> [What is required]:
Below are records with pictures; copy word for word only the lines between the line with "Image resolution: width=1288" and the line with "Click the Themes submenu item", inclusive, and drop the pictures.

> [Exercise data]:
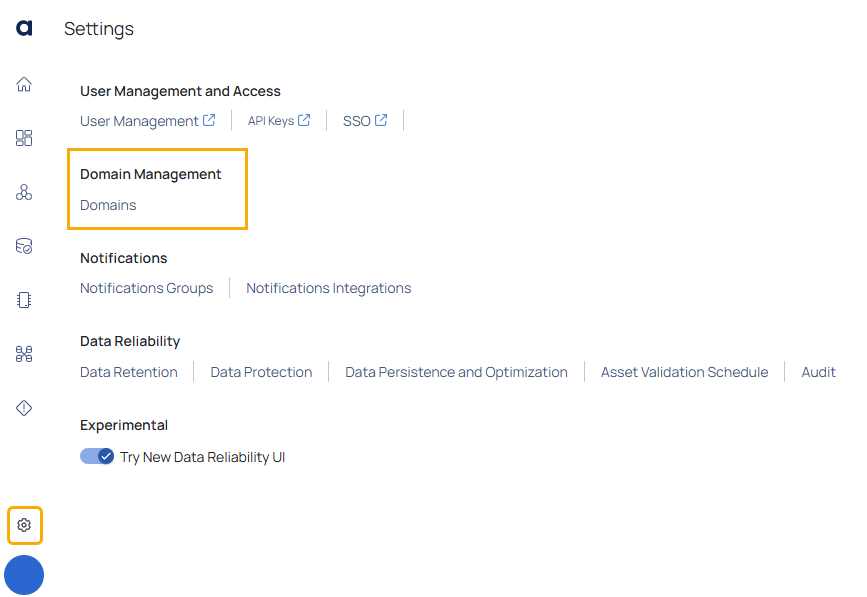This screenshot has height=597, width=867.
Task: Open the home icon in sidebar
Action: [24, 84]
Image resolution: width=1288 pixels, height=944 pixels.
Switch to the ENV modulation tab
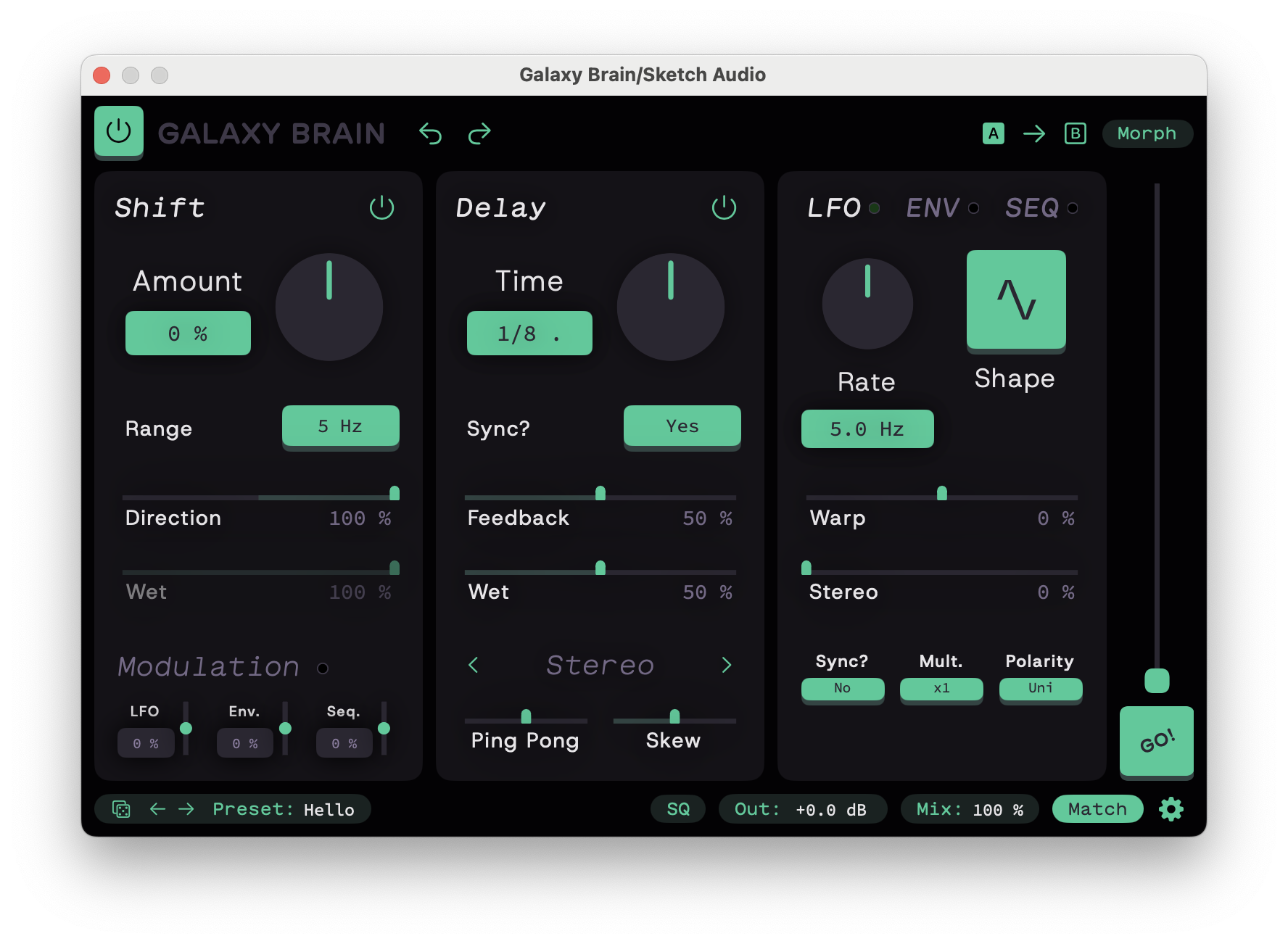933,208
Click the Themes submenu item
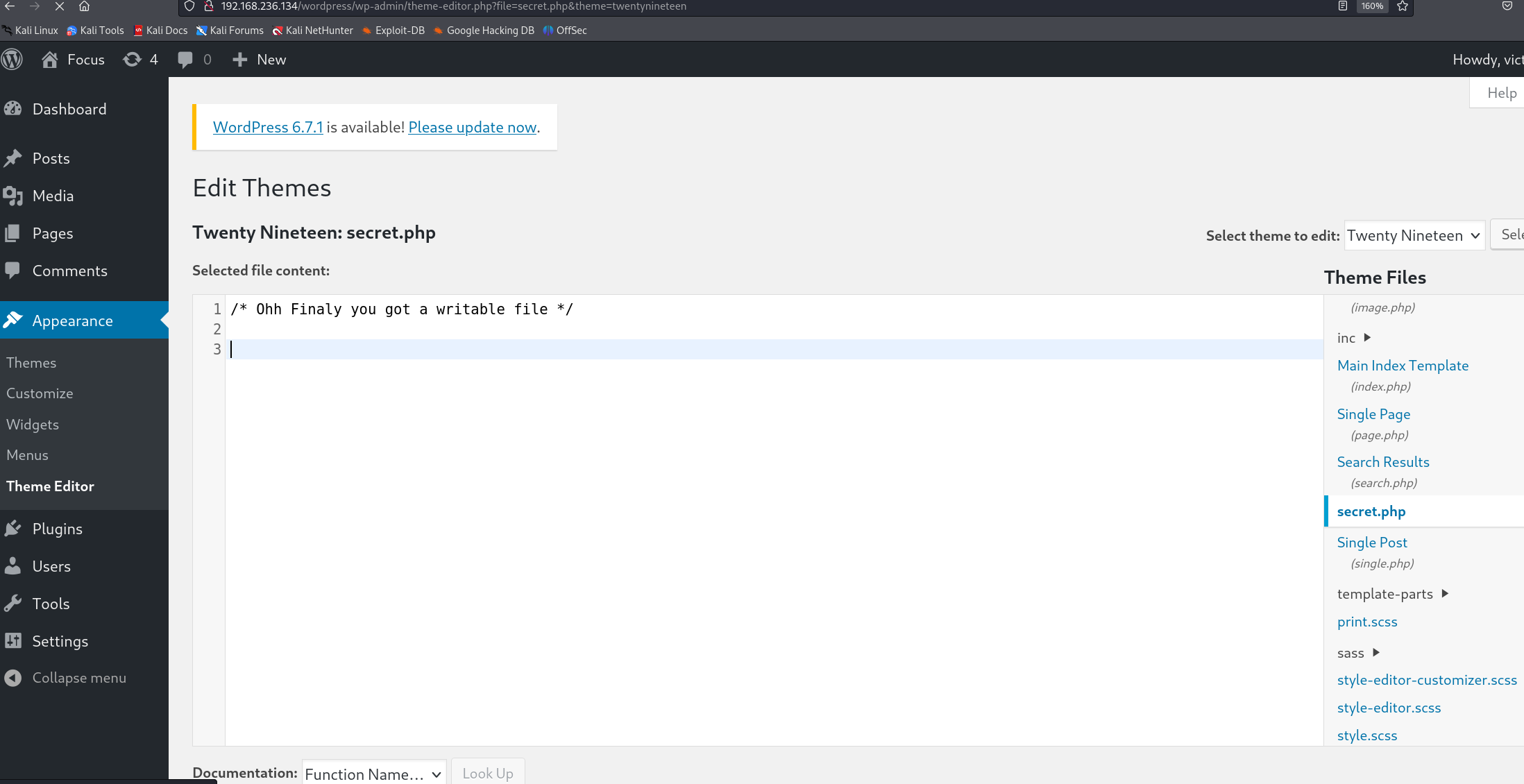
...
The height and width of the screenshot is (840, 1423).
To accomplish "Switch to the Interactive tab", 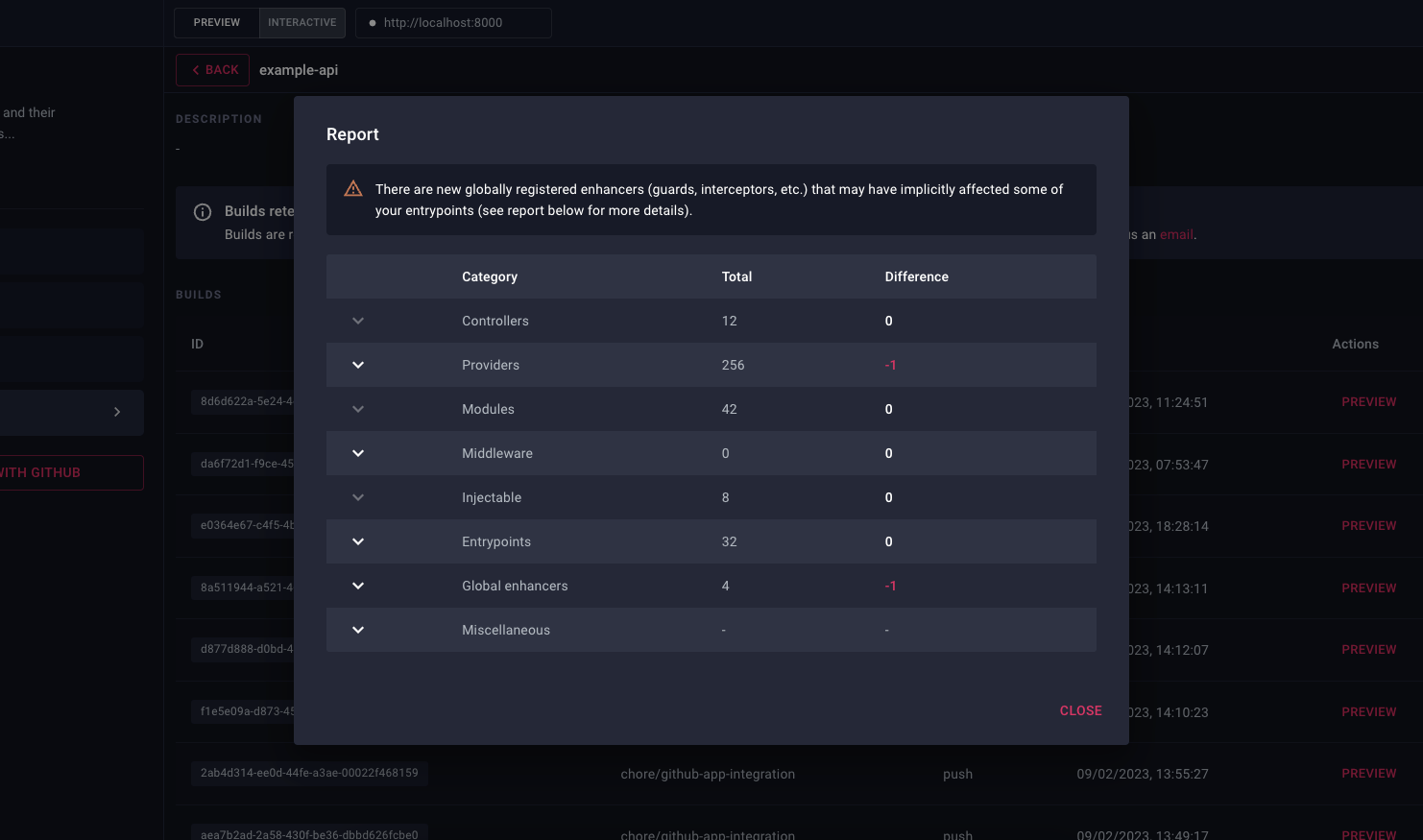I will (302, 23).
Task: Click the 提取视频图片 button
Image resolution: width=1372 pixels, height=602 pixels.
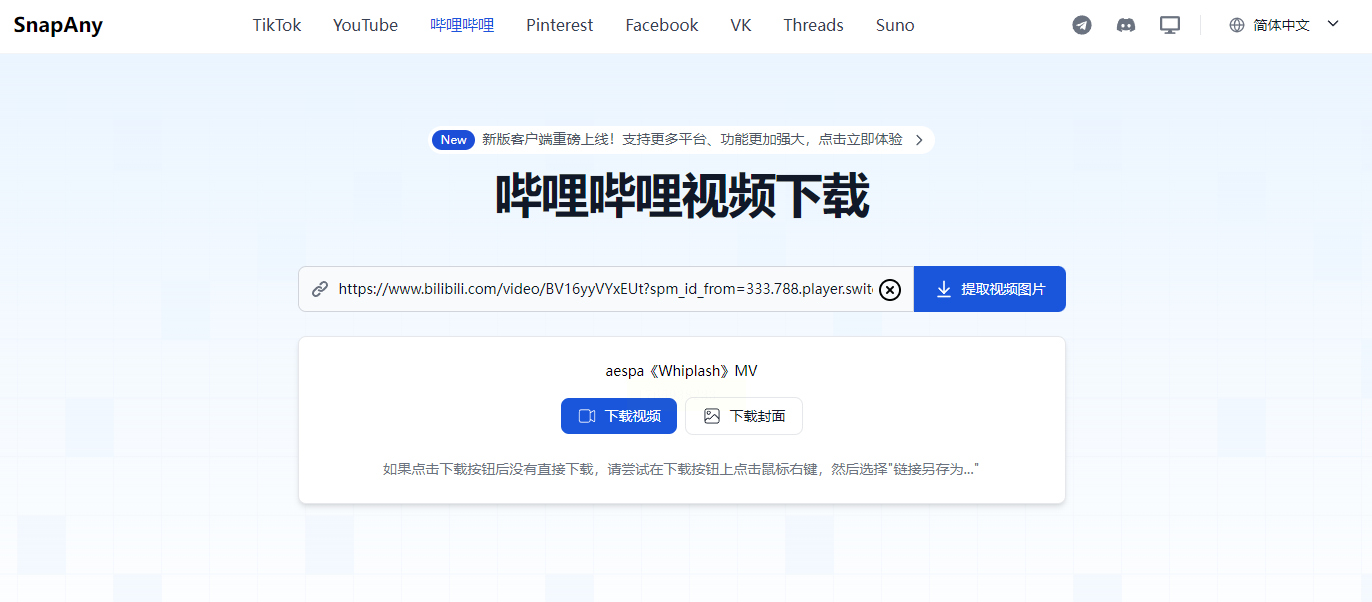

> [Task solution]:
Image resolution: width=1288 pixels, height=944 pixels.
Switch to the ENV modulation tab
933,208
Click the Themes submenu item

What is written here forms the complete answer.